The sales trader in a bank started travelling alone in 2011.
It began on a whim, but these trips have since become annual must-dos and she embarks on at least two of them each year.
"Solo travel is liberating. The solo traveller is alone, but never lonely. Unhindered by itineraries, I love being able to observe people in my own space and at my own pace," she says.
She is among a growing number of female solo travellers here and in Asia.
Like Ms Ng, they are drawn to exploring the world on their own because such trips offer them new experiences, allow them to immerse in local culture and give them opportunities for personal growth.
Locally, data from global homesharing platform Airbnb reveals that the number of outbound Singaporean female solo travellers has doubled from Jan 31 last year to Jan 31 this year.
In contrast, the number of male solo travellers has remained consistent over the years.
Ms Robin Kwok, Airbnb's country manager of South-east Asia, Hong Kong and Taiwan, says the trend is seen elsewhere in Asia.
Its data shows that women from Japan, China, Taiwan and South Korea are among the world's most frequent solo travellers.
Travel planning and booking site TripAdvisor's Women and the World Travel Survey in 2015 - a study it launched in 2014 to gain insight into the market - found that almost half of its South-east Asian respondents said they had travelled alone - "a significant rise" from the 36 per cent from the year before.
The survey's 2014 edition had also found that 75 per cent of the 636 South-east Asian women polled enjoy solo travelling as the experience changes them and makes them feel more confident.
Hotels and tour operators have caught on and are rolling out carrots to reel in the female solo traveller.
At India's The Leela Palace New Delhi, a five-star hotel, solo female travellers are offered a pampering and safe stay under the hotel's Kamal package - specifically tailored for women.
These travellers are attended to by female butlers and housekeepers, and have access to a personal female chef.
They are driven from the airport to the hotel by a female chauffeur and stay on the hotel's exclusive ladies-only floor, which comes with a security guard, also female.
The hotel's spokesman says demand for the package, launched in 2011, has "increased 10-fold" in the past two years and "is growing with each passing month".
Various properties on third-party hotel booking website Small Luxury Hotels Of The World have also been actively catering to the needs of solo female travellers.
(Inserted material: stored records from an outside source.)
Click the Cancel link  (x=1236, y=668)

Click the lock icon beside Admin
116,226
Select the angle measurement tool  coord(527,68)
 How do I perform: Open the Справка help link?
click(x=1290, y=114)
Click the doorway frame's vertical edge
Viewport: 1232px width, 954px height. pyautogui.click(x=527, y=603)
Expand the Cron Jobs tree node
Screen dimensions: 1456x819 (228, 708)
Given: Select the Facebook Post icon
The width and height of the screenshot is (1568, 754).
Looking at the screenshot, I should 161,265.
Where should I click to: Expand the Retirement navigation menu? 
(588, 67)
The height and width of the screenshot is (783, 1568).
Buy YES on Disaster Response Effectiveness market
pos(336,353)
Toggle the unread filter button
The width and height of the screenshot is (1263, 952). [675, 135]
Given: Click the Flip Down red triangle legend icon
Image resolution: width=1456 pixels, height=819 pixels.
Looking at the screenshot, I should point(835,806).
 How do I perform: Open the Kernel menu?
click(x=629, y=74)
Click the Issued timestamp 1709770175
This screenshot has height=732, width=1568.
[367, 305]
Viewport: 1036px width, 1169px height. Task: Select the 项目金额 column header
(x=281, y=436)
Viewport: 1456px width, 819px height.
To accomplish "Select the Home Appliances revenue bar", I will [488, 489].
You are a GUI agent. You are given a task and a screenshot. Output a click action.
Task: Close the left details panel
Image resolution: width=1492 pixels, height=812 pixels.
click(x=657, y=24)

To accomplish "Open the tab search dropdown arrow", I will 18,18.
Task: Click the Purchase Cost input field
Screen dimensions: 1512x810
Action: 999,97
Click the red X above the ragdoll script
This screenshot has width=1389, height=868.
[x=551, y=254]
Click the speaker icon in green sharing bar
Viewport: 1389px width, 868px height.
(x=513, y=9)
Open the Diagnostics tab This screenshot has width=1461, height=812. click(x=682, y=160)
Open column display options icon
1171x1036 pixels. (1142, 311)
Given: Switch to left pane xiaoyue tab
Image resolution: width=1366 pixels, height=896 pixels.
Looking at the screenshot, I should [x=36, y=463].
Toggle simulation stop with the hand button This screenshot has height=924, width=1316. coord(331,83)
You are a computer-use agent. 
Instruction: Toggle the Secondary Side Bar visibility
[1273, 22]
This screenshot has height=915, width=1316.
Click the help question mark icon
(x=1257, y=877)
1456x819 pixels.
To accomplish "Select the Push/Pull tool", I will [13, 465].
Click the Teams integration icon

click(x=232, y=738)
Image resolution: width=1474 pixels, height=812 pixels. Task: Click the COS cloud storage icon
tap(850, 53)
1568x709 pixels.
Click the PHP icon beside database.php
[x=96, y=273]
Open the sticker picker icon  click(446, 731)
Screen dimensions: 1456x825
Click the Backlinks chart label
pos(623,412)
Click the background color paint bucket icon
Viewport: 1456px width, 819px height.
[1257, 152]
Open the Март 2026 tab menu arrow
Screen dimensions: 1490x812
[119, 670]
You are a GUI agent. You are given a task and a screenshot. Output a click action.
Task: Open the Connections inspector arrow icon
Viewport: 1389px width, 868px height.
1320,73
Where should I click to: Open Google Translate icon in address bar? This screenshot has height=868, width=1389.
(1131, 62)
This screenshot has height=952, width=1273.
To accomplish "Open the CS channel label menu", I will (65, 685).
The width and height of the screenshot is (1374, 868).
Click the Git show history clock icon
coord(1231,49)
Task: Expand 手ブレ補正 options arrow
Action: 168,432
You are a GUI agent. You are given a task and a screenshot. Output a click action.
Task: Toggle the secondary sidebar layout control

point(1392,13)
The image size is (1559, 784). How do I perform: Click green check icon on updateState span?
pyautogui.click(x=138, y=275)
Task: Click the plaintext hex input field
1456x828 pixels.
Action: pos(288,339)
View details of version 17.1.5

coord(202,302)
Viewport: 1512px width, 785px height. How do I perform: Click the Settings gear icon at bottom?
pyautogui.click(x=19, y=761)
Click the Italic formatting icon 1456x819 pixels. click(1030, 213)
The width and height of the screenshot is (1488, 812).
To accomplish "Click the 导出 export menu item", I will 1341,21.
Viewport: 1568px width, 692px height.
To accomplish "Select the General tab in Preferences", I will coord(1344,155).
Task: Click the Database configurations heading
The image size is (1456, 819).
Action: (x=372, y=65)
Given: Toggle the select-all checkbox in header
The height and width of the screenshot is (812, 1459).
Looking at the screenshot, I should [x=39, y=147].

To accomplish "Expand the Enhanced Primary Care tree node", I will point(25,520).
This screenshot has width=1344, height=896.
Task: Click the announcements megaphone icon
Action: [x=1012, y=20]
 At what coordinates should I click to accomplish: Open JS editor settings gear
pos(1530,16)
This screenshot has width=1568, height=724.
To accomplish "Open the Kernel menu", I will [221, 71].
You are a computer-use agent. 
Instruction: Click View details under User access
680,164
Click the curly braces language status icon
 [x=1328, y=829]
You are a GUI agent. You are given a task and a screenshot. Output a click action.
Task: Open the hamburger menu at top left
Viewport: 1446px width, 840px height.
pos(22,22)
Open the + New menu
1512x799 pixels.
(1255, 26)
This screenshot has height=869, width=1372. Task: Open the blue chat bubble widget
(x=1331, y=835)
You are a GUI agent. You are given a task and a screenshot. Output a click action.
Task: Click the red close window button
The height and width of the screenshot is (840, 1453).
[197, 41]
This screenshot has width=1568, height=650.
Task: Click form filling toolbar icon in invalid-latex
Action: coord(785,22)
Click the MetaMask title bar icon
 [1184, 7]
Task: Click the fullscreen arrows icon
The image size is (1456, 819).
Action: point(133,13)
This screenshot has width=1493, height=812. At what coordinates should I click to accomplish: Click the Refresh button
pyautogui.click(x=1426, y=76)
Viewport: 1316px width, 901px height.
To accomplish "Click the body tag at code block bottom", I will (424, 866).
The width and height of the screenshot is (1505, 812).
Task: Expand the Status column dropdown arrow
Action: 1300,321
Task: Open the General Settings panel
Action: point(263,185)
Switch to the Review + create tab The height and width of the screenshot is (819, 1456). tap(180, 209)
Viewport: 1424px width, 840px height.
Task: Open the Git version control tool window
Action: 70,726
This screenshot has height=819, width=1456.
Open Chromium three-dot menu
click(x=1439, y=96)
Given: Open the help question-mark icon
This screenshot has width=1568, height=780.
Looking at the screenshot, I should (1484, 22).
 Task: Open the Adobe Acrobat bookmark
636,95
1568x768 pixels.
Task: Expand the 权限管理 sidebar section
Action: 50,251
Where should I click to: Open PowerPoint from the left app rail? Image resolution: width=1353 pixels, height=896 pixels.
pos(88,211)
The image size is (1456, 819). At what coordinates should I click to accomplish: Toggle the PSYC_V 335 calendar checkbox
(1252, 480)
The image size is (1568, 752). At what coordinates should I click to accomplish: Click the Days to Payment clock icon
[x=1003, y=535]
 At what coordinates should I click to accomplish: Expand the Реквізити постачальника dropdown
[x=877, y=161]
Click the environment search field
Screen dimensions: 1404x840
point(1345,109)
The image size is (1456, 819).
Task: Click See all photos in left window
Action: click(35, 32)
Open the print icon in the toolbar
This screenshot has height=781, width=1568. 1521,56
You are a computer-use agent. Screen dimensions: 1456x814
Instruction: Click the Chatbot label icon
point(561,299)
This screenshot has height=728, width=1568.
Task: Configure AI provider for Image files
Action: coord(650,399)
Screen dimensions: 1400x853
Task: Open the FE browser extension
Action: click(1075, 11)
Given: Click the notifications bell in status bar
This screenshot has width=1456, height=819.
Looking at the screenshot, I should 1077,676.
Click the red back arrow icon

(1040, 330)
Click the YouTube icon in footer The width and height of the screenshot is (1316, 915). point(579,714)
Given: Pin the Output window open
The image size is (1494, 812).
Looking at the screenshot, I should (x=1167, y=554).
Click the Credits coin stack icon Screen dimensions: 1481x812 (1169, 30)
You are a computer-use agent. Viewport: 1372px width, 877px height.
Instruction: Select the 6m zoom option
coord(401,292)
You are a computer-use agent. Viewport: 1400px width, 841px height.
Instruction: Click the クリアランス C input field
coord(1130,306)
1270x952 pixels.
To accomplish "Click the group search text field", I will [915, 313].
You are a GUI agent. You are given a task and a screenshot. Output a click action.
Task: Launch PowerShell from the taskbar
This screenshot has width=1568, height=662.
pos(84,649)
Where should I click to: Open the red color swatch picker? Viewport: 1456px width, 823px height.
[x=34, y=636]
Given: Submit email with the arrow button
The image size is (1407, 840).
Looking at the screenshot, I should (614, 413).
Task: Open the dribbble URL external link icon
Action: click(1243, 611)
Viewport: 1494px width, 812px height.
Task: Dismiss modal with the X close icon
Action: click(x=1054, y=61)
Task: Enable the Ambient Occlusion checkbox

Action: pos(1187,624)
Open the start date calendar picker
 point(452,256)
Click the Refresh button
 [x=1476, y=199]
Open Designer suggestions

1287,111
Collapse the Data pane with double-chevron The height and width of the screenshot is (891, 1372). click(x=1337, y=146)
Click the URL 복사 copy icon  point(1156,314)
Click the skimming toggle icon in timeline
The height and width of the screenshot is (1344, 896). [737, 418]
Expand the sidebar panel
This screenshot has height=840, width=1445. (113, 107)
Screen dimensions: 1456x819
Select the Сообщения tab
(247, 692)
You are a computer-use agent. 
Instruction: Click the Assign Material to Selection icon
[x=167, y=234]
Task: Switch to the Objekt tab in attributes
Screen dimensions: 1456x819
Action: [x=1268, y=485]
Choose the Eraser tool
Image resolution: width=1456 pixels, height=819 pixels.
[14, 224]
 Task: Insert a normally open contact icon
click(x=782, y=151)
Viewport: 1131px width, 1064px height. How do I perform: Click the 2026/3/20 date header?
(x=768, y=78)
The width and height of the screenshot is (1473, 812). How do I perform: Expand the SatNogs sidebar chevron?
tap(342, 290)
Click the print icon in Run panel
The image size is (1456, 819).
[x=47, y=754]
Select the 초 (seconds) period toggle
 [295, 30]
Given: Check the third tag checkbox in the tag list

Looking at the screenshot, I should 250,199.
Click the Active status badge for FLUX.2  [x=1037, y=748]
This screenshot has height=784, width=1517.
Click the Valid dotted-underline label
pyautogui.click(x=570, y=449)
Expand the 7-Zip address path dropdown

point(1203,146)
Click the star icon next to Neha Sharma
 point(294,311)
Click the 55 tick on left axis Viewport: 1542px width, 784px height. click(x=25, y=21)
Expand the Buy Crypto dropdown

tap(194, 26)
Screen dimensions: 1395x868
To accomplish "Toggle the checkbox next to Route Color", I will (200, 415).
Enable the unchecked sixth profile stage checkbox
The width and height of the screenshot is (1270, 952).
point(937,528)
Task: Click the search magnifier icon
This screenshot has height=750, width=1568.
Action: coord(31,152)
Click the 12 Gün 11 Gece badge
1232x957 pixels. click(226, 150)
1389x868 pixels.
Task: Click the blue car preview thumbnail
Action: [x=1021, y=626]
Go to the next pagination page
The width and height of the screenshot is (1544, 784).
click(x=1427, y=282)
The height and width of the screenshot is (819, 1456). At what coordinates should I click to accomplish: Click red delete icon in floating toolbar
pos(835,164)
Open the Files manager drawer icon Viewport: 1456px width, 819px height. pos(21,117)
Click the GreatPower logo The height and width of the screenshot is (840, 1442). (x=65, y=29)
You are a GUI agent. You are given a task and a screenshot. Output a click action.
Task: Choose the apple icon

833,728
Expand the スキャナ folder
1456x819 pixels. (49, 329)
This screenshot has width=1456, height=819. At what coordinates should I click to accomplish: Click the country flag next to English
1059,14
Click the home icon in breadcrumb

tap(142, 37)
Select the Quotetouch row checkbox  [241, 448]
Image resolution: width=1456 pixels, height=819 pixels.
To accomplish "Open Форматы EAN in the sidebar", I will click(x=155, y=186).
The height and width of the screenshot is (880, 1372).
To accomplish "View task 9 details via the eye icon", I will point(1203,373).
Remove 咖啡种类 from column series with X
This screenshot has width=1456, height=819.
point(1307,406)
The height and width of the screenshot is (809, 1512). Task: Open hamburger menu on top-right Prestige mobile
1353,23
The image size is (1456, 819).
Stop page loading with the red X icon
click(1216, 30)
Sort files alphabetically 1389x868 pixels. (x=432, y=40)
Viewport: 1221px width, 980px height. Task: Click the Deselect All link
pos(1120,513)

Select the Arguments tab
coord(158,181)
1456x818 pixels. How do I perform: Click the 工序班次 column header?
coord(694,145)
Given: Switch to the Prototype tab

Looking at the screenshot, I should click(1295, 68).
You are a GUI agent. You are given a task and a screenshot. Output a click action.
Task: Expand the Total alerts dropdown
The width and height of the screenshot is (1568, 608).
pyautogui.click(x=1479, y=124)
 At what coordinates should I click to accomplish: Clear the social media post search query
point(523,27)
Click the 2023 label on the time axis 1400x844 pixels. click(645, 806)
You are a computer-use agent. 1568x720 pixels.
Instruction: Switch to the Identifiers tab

At Dukes London, such guests are assigned a female employee to escort them and handle all room and housekeeping requirements; and La Suite Kobe Harborland in Japan offers female-oriented amenities, including a facial mask, moisturising gloves and a ladies-only spa.
Premium tour operator Insight Vacations is also in the process of planning a female-targeted trip itinerary.
Beyond these special arrangements, solo female travellers say the draw of travelling alone lies in the people they meet and the adventures that await them.
Real estate agent Ang Geok Bee, 41, hit it off with an Italian man in a travel cafe while she was holidaying in Barcelona, Spain, more than 20 years ago.
They are still in touch and she has visited him several times in Italy.
"We chat about everything - our lives, careers, family. I find the friendship meaningful," she says.
Bank employee Amy Soh, 31, went on a solo trip for the first time in January last year.
"I had just turned 30 and wanted to step out of my comfort zone after hitting the milestone for some me-time," she says.
She booked herself a yoga retreat in Koh Samui, Thailand, to "connect with myself" and says she emerged from the trip feeling physically and mentally refreshed.
"I hope to make this an annual thing," she says.